Nearly three feet (one meter) tall, a Tristan albatross chick can weigh up to 22 pounds (10 kilograms), or about as much as a turkey. Gough Island mice weigh just 1.2 ounces (35 grams) on average.

Geoff Hilton, a U.K.-based biologist with the Royal Society for the Protection of Birds and study co-author, has compared the mismatch to a house cat attacking a hippopotamus.

Hilton and his colleagues say that while the seabird chicks can defend themselves from other birds, the chicks don't appear to be programmed to fend off novel predators like mice.

Ross Wanless, a Ph.D. candidate at the University of Cape Town, led the study, published in the online edition of the journal Biology Letters.

A mouse raids a seabird nest on Gough Island in the South Atlantic. A new report finds that hordes of giant mice are devouring endangered seabird chicks on the island, which is jeopardizing the birds' mating success and could threaten them with extinction.

"The mice on Gough are amongst the biggest wild house mice in the world. In winter, they eat through the 'island larder' until they start to run out of seeds and invertebrates," he said.

"At that point they increasingly start to eat seabirds, as well as other mice.

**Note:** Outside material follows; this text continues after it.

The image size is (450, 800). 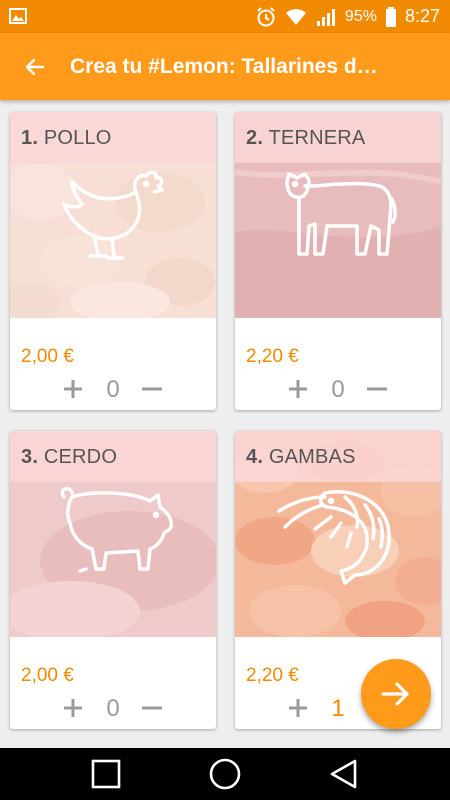 I want to click on arrow-left-icon, so click(x=35, y=66).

A Gough winter is not a nice place to be a seabird or a mouse."

Wanless says Gough Island mice are depressing bird populations and will cause some species, such as the Tristan albatross, to go extinct if left unchecked.

The researchers believe mice become predatory when other introduced animal pests, such as rats and cats, are eliminated, freeing the mice from competition and predation.

While small in area, ocean islands sustain the world's highest diversity of bird species, the researchers note, adding that over the past four centuries, 90 percent of global bird extinctions have involved island species.

Many such extinctions have been caused or aggravated by rats, cats, and other introduced animal pests.

The researchers say that in light of their new evidence, island restoration programs should also target mice.